TO DO
The whole listing should come back exactly as written, except for the pictures.

____________

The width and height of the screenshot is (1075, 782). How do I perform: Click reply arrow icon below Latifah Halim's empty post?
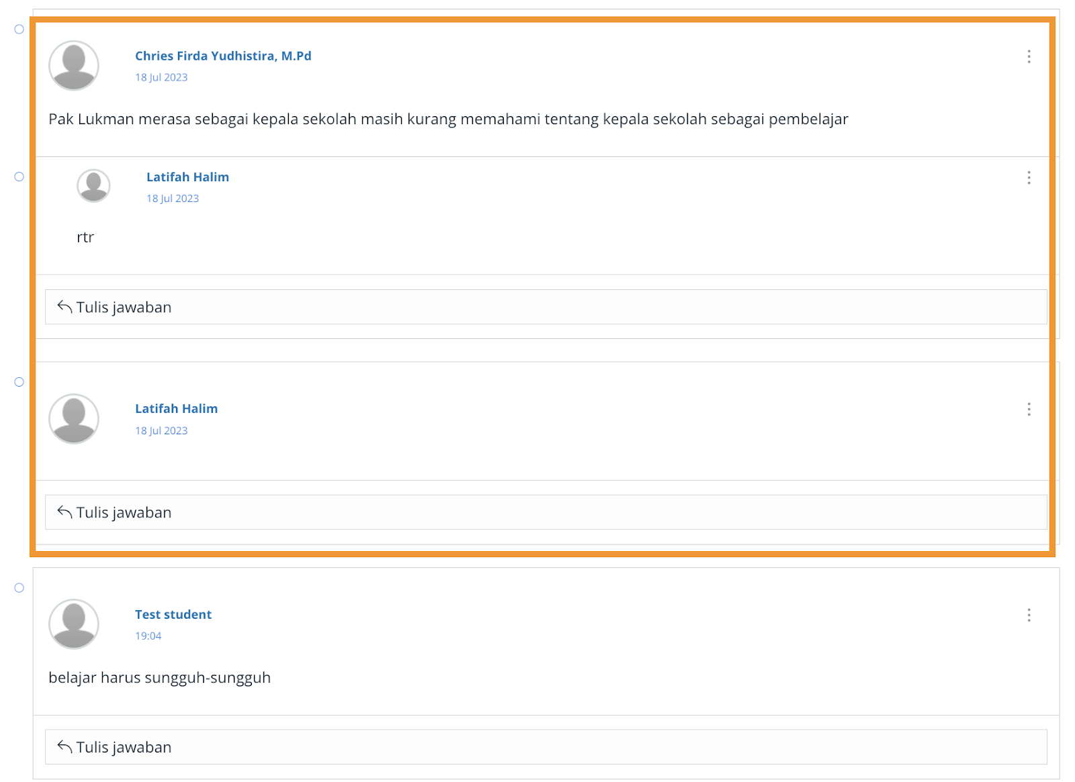tap(65, 512)
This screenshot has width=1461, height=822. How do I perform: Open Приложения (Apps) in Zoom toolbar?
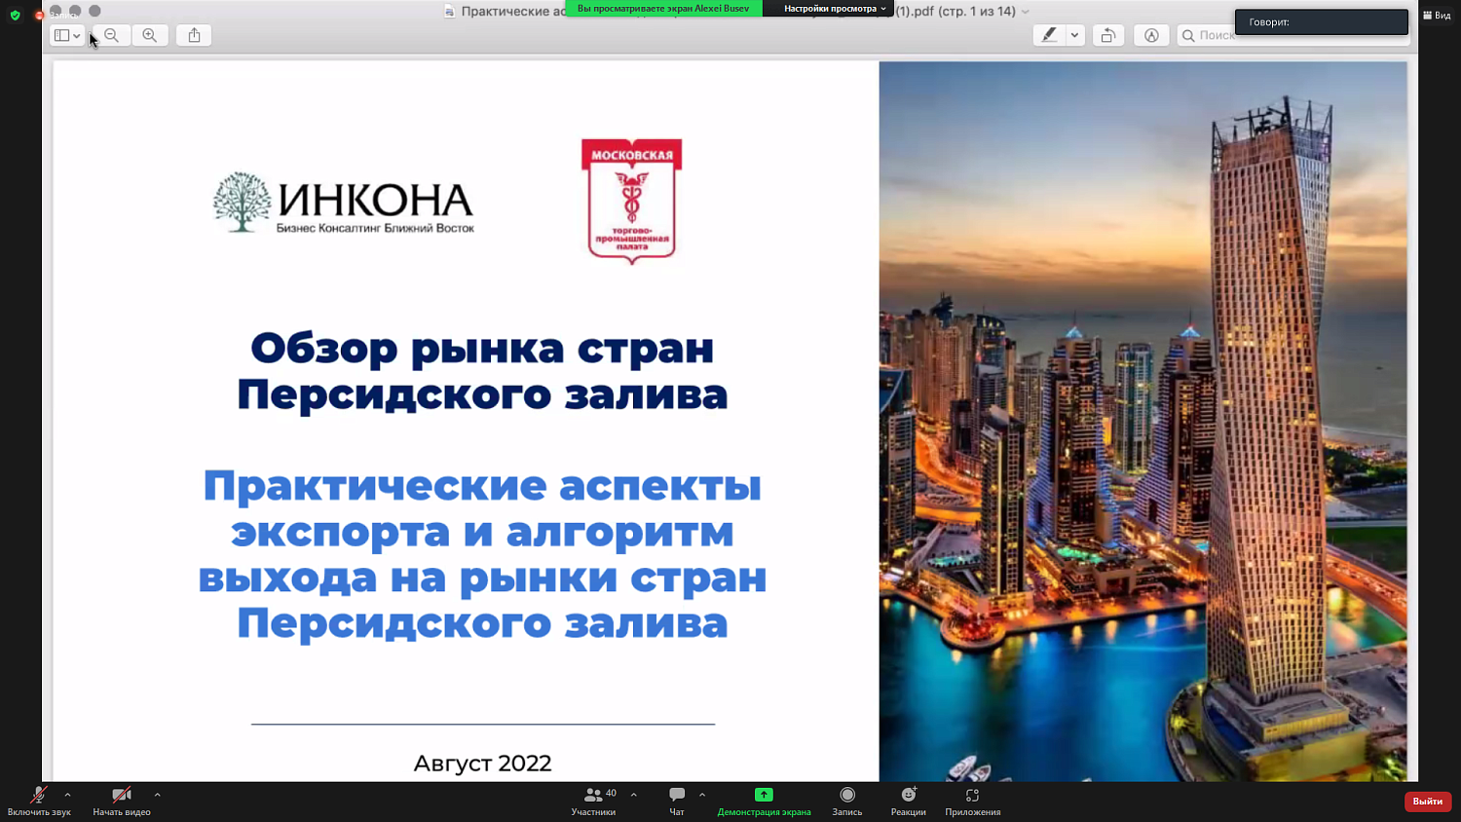pyautogui.click(x=971, y=801)
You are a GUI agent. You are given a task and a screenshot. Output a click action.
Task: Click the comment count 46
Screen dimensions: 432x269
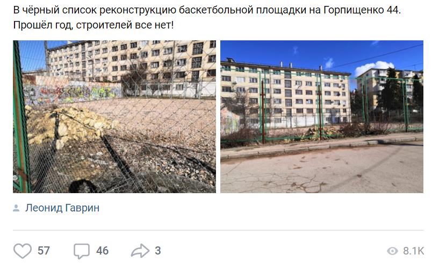[x=102, y=251]
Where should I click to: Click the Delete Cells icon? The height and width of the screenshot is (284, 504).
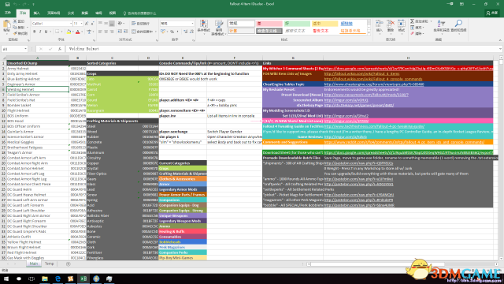click(x=391, y=24)
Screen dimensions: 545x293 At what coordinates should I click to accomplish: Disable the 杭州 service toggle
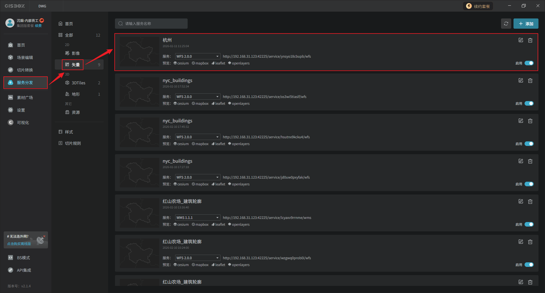529,63
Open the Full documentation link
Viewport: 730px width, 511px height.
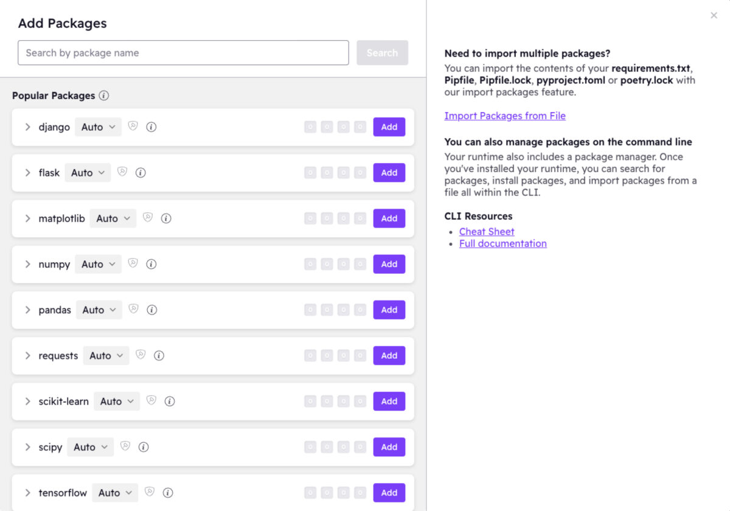502,243
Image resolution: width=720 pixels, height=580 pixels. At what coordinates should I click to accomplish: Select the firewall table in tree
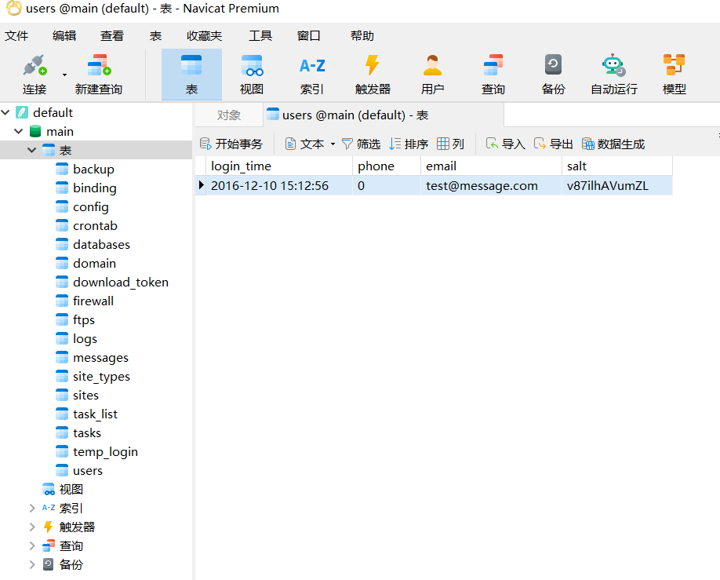pos(93,301)
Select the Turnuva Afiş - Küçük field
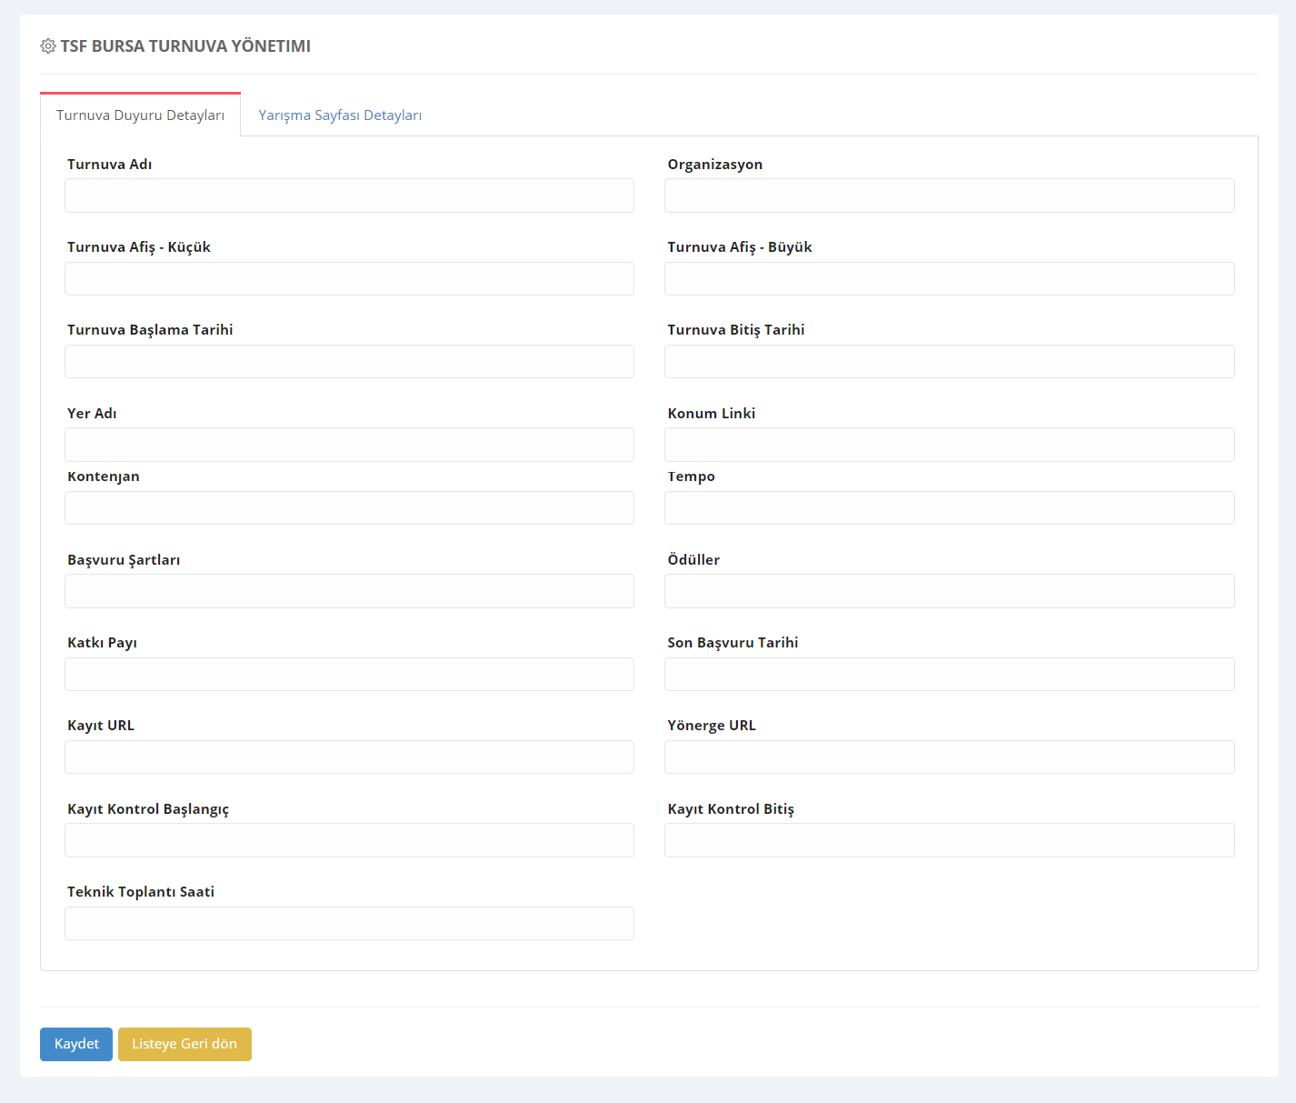 pyautogui.click(x=349, y=279)
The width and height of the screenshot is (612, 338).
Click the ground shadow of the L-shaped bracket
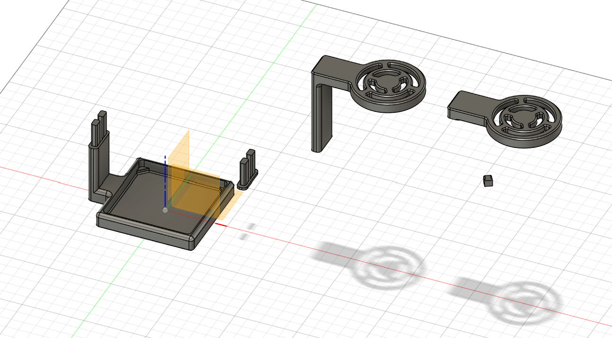click(x=369, y=263)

____________

ANSWER
The width and height of the screenshot is (1075, 782). How do I perform: Click reply arrow icon below Latifah Halim's empty post?
tap(65, 512)
This screenshot has width=1461, height=822. How do I perform: Open Приложения (Apps) in Zoom toolbar?
pyautogui.click(x=971, y=801)
You are a GUI agent. You are given a task and a screenshot. Output a click action.
Task: Click the comment count 46
Screen dimensions: 432x269
[x=102, y=251]
Where should I click to: Click the Delete Cells icon? The height and width of the screenshot is (284, 504).
click(x=391, y=24)
Screen dimensions: 545x293 At what coordinates should I click to accomplish: Disable the 杭州 service toggle
529,63
Open the Full documentation link
Viewport: 730px width, 511px height.
502,243
Image resolution: width=720 pixels, height=580 pixels. At what coordinates should I click to accomplish: Select the firewall table in tree
pos(93,301)
Select the Turnuva Afiş - Küçük field
 pyautogui.click(x=349, y=279)
The width and height of the screenshot is (612, 338).
Click the ground shadow of the L-shaped bracket
click(x=369, y=263)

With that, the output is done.